Answering these questions may require deep knowledge 
of the intended usage of the foreign library.

The Larceny FFI attempts to ease interfacing with 
foreign code in the presence of the above concerns, 
but the nature of the header files included with
most foreign libraries means that the FFI cannot infer 
the answers unassisted.

[NOTE]
================================================================
Foreign C code developed to work in concert with Larceny 
could hypothetically be written to cope with holding 
handles for objects managed by the the garbage collector, 
but there is currently no significant support 
for this use-case.
================================================================

[NOTE]
================================================================
One class of foreign values is not addressed
by the Larceny FFI: structures passed by value (as
opposed to by reference, ie pointers to structures).
There is no way to describe the interface to a
foreign procedure that accepts or produces a 
C +struct+ (at least not properly nor portably).

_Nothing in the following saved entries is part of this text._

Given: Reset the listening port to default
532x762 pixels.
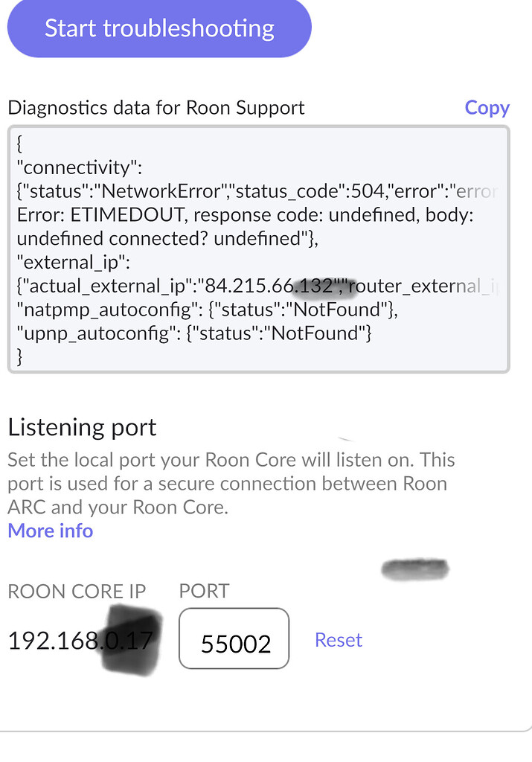Looking at the screenshot, I should coord(338,639).
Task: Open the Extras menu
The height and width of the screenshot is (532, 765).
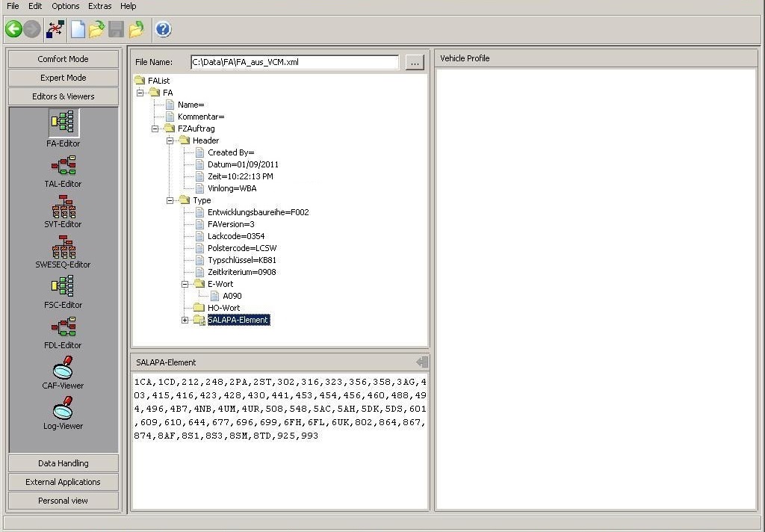Action: (x=99, y=6)
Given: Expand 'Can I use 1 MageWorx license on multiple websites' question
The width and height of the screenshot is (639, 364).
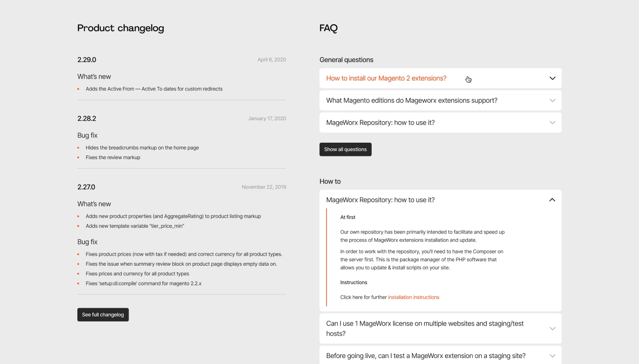Looking at the screenshot, I should 425,328.
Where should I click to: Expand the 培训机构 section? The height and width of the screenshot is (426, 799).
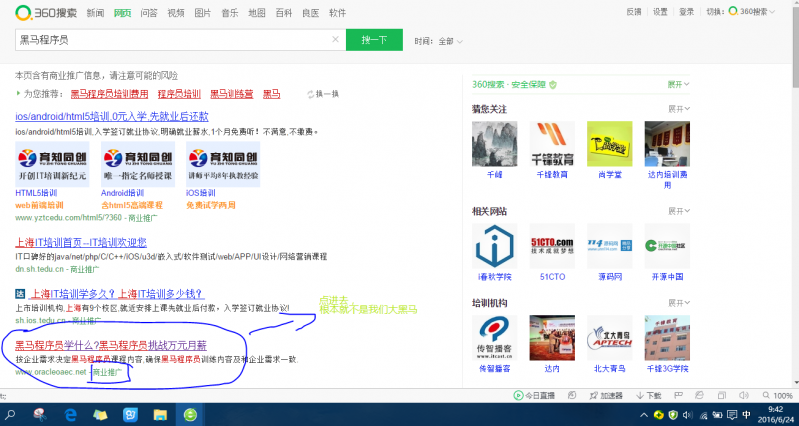coord(680,300)
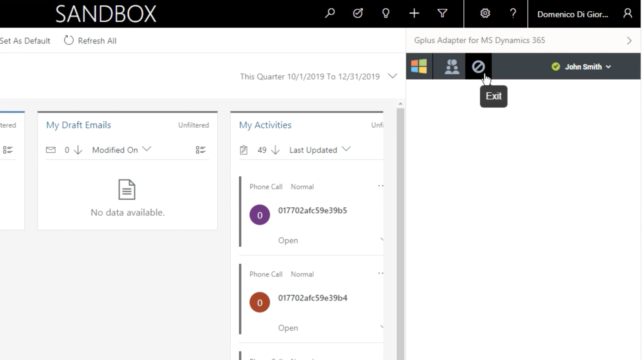This screenshot has height=360, width=644.
Task: Open settings gear icon
Action: (485, 14)
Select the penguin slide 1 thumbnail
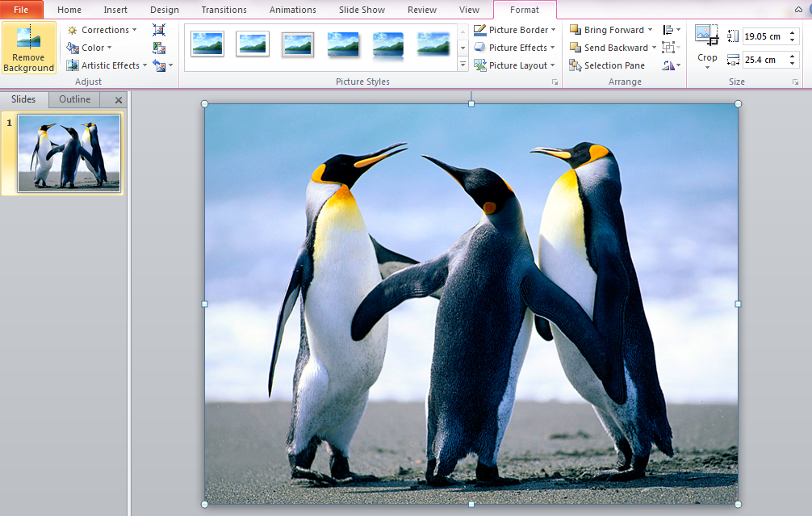 coord(69,153)
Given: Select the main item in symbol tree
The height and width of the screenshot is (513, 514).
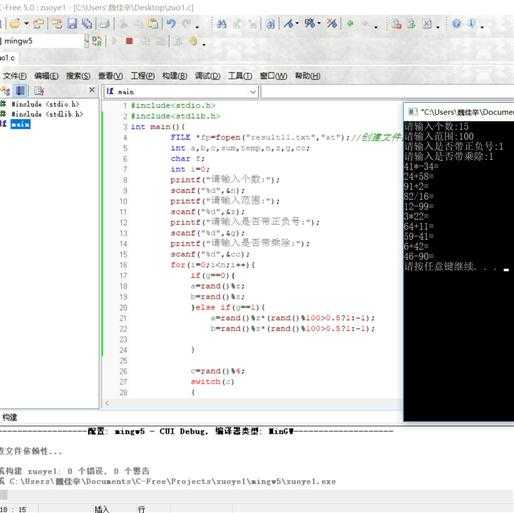Looking at the screenshot, I should click(20, 124).
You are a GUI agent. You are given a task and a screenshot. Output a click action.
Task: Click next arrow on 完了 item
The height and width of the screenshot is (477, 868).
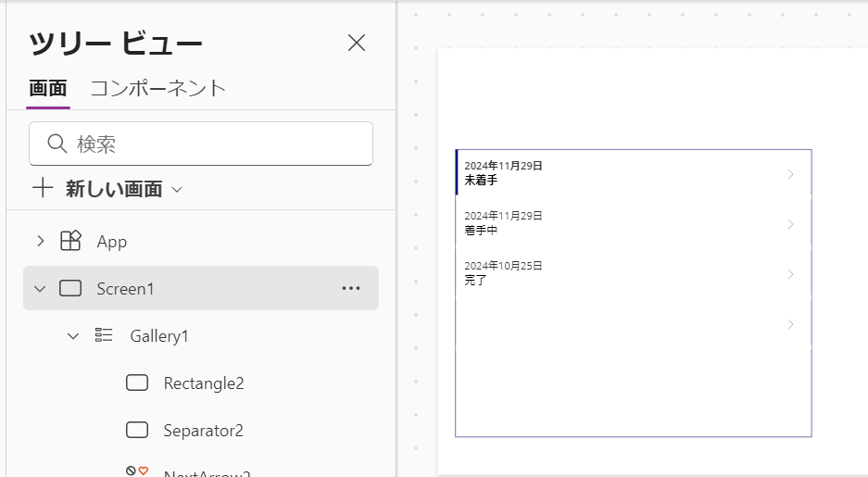(790, 274)
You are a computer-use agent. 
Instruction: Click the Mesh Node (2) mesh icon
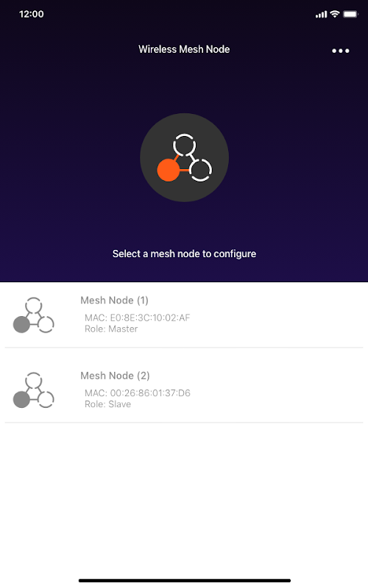pyautogui.click(x=33, y=390)
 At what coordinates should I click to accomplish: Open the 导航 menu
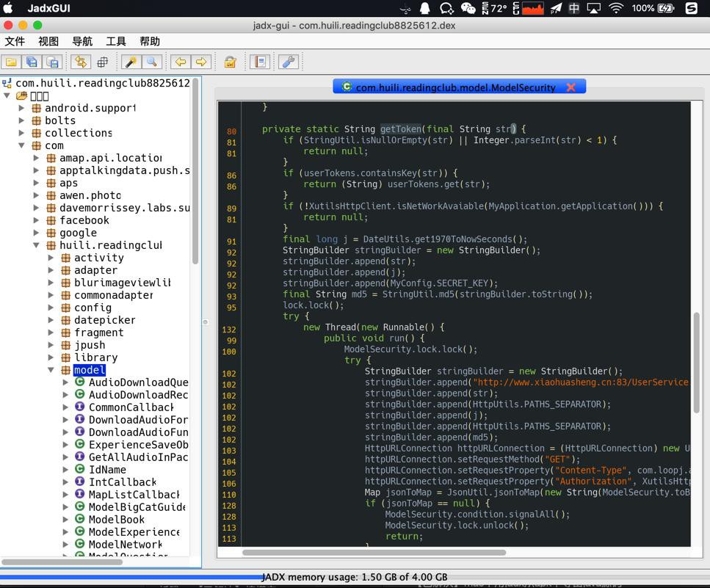pos(82,41)
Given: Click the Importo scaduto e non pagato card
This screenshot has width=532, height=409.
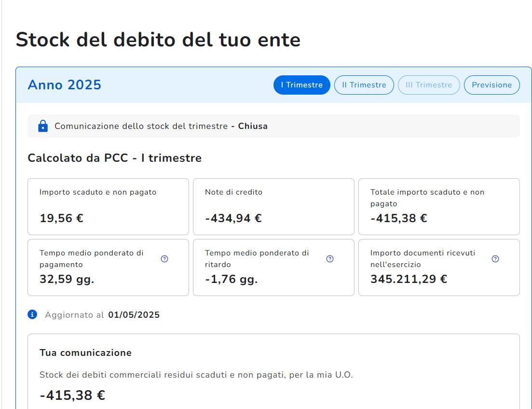Looking at the screenshot, I should tap(108, 206).
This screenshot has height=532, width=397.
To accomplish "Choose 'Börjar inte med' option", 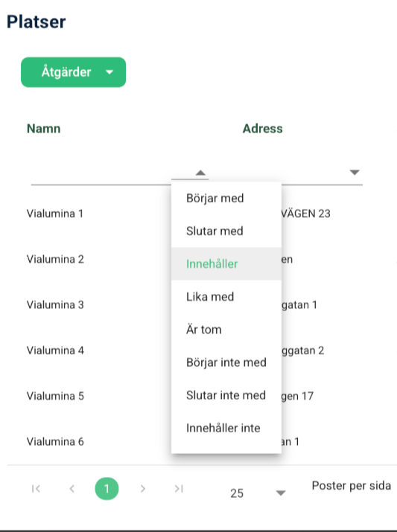I will click(x=226, y=362).
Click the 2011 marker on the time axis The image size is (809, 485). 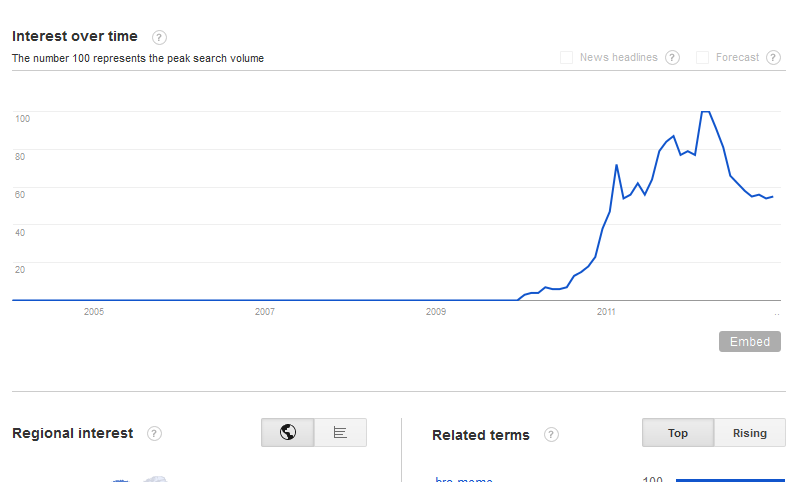pyautogui.click(x=606, y=312)
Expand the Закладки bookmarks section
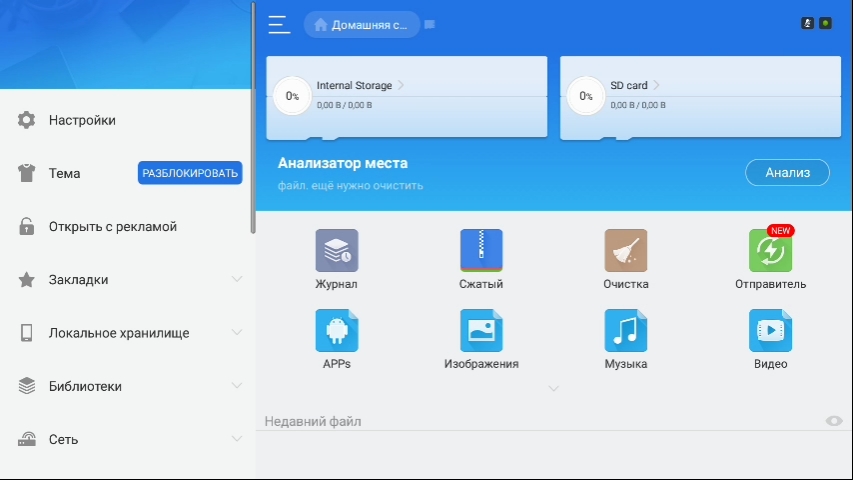 pos(237,279)
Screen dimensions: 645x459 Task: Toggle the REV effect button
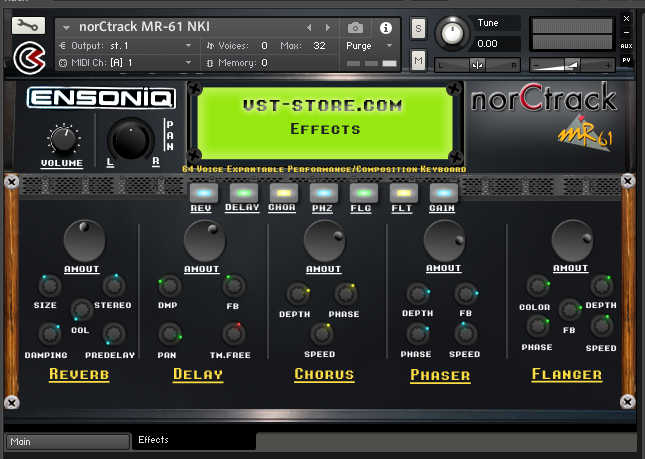[x=201, y=193]
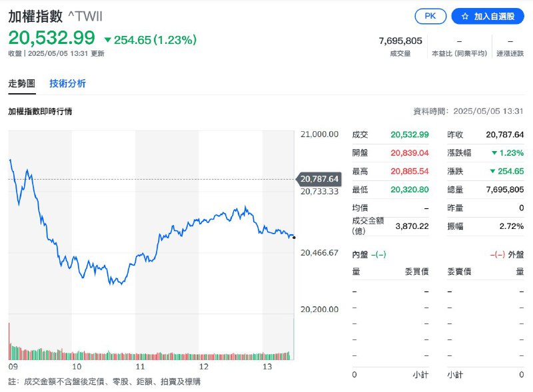533x392 pixels.
Task: Open the PK comparison tool
Action: (431, 17)
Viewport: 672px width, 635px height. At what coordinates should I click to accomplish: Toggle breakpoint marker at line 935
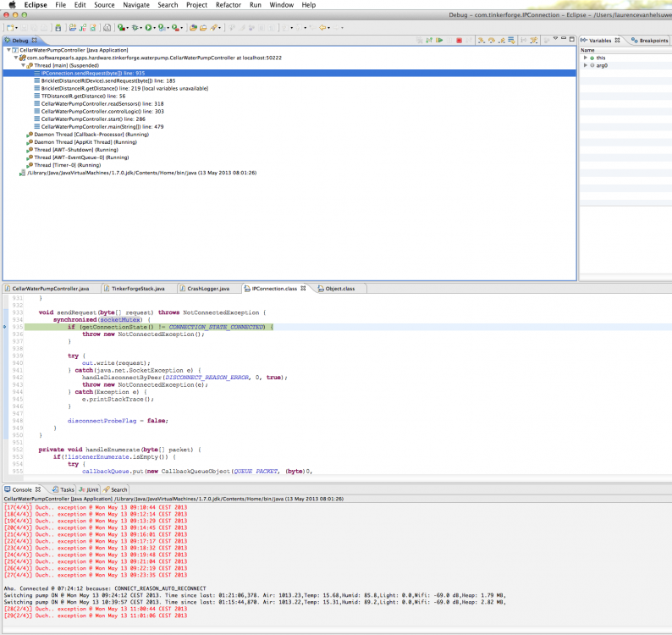point(4,327)
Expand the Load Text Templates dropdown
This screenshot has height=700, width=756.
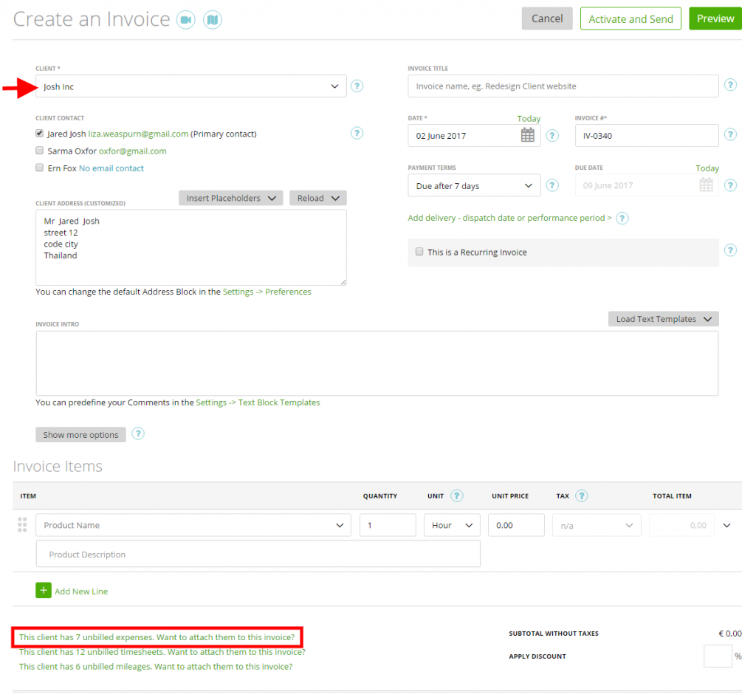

This tends to not matter for many foreign libraries
(since many C programmers eschew passing structures
by value), but it can arise.

If the foreign library of interest has procedures that
accept or produce a C +struct+, we currently recommend
either avoiding such procedures, or writing
adapter code in C that marshals between values handled 
by the FFI and the C +struct+.
================================================================

The conclusion is: when designing an interface to a foreign
library, you should analyze the values manipulated on the 
foreign side and identify their relationship with values 
on the Scheme side. 
After you have identified the domains of interest, 
you then describe how the values will be marshaled 
back and forth between the two domains.

[[FfiMarshalling, Marshalling via ffi-attributes]]
==== Marshalling via ffi-attributes

This section describes the marshalling protocol defined in
+lib/Base/std-ffi.sch+.

Foreign functions automatically marshal their inputs and outputs
according to type-descriptors attached to each foreign
function.

Type-descriptors are S-expressons formed according to the following
grammar:

................................................................
TypeDesc ::= CoreAttr | ArrowT | MaybeT | OneOfT

CoreAttr ::= PrimAttr | VoidStar | ---

PrimAttr ::= CurrentPrimAttr | DeprecatedPrimAttr

CurrentPrimAttr
         ::= int | uint | byte | short | ushort | char | uchar
          |  long | ulong | longlong | ulonglong
          |  size_t | float | double |  bool | string | void

DeprecatedPrimAttr
         ::= unsigned | boxed

VoidStar ::= void* | ---

ArrowT   ::= (-> (TypeDesc ...) TypeDesc) 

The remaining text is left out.